日本と違い、連邦制国家であるブラジルの警備体制は複雑だ。警察だけでも、連邦警察、州警察に加え、各州の軍警、さらには国家治安部隊(フォルサ・ナシオナル・ジ・セグランサ)と呼ばれる特殊部隊が存在する。国家治安部隊はブラジル全州から選抜された州警察、軍警、消防で構成される混成組織で、連邦警察で特別な訓練を受け任命を受けた者9600人が全州に配置されている。五輪期間中はこのうち約6000人の国家治安部隊が招集され、競技会場やリオ市内の警備に当たった。ここに陸・海・空の軍隊、さらに民間警備員が加わる。
こうしたさまざまな組織が連携して、オリンピックの安全確保にあたれるよう、ブラジルでは2009年のオリンピック開催決定時から、制度や組織面における整備を進めてきた。
まず、オリンピック大会の開催を決定する公式文書の中に、ブラジル政府として、大会の警備運営に関する連邦、州、地方自治体の調整に責任を持つことを明記した。この目的を達成するために、ブラジルは、法務省の直下に、大規模イベントにおける安全管理特別事務局SESGE(Special Secretariat forSafety and Security at Major Events)を設置。2015年9月には、今回のオリンピック・パラリンピックに向けた戦略的統合警備計画SISP(Strategic Integrated Security Plan)を発表し、五輪期間中における関係機関の使命・任務、行動の領域、戦術的な運営計画などを明確にした。

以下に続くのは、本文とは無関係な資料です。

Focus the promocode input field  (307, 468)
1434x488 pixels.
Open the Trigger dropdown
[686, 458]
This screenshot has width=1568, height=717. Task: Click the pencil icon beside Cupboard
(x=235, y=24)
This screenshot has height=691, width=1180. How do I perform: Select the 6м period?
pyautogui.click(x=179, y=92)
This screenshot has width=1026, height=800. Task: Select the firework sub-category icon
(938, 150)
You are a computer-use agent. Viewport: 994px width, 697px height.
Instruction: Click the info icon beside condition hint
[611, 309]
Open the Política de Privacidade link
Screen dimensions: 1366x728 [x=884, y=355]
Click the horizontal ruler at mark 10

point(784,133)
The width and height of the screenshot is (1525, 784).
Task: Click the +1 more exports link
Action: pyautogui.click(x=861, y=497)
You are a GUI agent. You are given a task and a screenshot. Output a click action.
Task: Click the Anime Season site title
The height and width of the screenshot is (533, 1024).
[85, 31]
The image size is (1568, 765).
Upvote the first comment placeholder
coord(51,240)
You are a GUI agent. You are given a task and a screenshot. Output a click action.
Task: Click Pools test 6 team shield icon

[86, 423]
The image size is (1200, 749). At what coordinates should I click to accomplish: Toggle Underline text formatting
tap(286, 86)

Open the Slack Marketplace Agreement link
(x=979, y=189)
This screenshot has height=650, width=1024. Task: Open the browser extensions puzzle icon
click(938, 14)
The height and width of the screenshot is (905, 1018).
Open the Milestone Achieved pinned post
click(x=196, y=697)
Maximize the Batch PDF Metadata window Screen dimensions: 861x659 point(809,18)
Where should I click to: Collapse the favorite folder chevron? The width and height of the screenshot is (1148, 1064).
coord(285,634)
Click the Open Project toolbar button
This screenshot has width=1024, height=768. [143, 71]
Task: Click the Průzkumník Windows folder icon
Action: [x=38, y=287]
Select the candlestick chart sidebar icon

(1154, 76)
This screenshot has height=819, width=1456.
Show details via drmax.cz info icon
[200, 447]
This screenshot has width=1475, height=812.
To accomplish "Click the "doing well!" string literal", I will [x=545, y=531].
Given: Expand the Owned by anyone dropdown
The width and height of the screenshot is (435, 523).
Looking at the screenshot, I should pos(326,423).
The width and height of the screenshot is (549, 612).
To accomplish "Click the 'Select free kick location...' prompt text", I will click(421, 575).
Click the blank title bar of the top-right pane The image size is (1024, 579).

さらに、SESGE では、主要なイベントにおいて、関係機関が連携した指揮統制を行えるよう統合コマンド・コントロール・システムSICC(Integrated Public Security Command and Control System for Major Events)を構築し、それに基づき、大規模イベント中に国家と地域レベルが連絡を取り合いながら対応にあたれるよう統合コマンド・コントロール・センター(CICC:integrated centers of command and control sector)を首都ブラジリアとリオデジャネイロなどの主要都市に整備した。